> Your instructions
Transcribe all records exactly.

*** Records to process

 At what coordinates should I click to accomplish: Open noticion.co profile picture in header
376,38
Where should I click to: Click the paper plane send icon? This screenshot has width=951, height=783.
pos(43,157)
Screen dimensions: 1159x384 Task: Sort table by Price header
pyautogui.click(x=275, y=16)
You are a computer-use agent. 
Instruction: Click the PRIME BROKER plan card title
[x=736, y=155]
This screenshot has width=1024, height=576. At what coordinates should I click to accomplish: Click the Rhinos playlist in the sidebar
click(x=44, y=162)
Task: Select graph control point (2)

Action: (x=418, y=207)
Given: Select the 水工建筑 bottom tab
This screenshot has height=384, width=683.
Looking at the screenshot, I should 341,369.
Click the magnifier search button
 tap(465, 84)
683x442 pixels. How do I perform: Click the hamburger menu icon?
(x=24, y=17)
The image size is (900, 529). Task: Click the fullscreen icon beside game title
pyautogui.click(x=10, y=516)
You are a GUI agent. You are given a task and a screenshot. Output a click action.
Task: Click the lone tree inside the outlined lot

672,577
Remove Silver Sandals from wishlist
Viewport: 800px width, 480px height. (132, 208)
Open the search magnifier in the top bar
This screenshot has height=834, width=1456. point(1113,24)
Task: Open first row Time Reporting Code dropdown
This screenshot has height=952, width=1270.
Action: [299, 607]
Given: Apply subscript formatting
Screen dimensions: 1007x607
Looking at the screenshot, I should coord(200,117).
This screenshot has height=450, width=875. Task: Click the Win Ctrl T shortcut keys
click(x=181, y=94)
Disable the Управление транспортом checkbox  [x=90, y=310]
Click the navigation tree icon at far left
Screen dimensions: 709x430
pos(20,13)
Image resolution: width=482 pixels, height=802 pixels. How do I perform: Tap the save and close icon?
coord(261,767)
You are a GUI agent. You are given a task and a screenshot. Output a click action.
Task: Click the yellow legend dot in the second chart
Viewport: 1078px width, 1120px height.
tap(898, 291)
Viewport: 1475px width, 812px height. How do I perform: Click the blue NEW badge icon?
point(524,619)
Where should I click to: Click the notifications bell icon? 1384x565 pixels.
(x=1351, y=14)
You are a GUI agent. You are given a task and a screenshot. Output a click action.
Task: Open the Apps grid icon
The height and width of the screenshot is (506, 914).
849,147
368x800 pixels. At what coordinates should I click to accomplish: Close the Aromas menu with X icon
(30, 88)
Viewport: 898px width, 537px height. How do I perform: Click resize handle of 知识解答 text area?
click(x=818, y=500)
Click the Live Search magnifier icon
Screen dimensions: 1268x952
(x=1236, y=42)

******

> Completed task
 At what coordinates should I click to accomplish: Open noticion.co profile picture in header
376,38
Where should I click to: Click the paper plane send icon? This screenshot has width=951, height=783.
pos(43,157)
Screen dimensions: 1159x384 Task: Sort table by Price header
pyautogui.click(x=275, y=16)
You are a computer-use agent. 
Instruction: Click the PRIME BROKER plan card title
[x=736, y=155]
This screenshot has width=1024, height=576. At what coordinates should I click to accomplish: Click the Rhinos playlist in the sidebar
click(x=44, y=162)
Task: Select graph control point (2)

Action: (x=418, y=207)
Given: Select the 水工建筑 bottom tab
This screenshot has height=384, width=683.
Looking at the screenshot, I should 341,369.
Click the magnifier search button
 tap(465, 84)
683x442 pixels. How do I perform: Click the hamburger menu icon?
(x=24, y=17)
The image size is (900, 529). Task: Click the fullscreen icon beside game title
pyautogui.click(x=10, y=516)
You are a GUI agent. You are given a task and a screenshot. Output a click action.
Task: Click the lone tree inside the outlined lot

672,577
Remove Silver Sandals from wishlist
Viewport: 800px width, 480px height. (132, 208)
Open the search magnifier in the top bar
This screenshot has height=834, width=1456. point(1113,24)
Task: Open first row Time Reporting Code dropdown
This screenshot has height=952, width=1270.
Action: [299, 607]
Given: Apply subscript formatting
Screen dimensions: 1007x607
Looking at the screenshot, I should coord(200,117).
This screenshot has height=450, width=875. Task: Click the Win Ctrl T shortcut keys
click(x=181, y=94)
Disable the Управление транспортом checkbox  [x=90, y=310]
Click the navigation tree icon at far left
Screen dimensions: 709x430
pos(20,13)
Image resolution: width=482 pixels, height=802 pixels. How do I perform: Tap the save and close icon?
coord(261,767)
You are a GUI agent. You are given a task and a screenshot. Output a click action.
Task: Click the yellow legend dot in the second chart
Viewport: 1078px width, 1120px height.
tap(898, 291)
Viewport: 1475px width, 812px height. How do I perform: Click the blue NEW badge icon?
point(524,619)
Where should I click to: Click the notifications bell icon? 1384x565 pixels.
(x=1351, y=14)
You are a GUI agent. You are given a task and a screenshot. Output a click action.
Task: Open the Apps grid icon
The height and width of the screenshot is (506, 914).
849,147
368x800 pixels. At what coordinates should I click to accomplish: Close the Aromas menu with X icon
(30, 88)
Viewport: 898px width, 537px height. How do I perform: Click resize handle of 知识解答 text area?
click(x=818, y=500)
Click the Live Search magnifier icon
Screen dimensions: 1268x952
(x=1236, y=42)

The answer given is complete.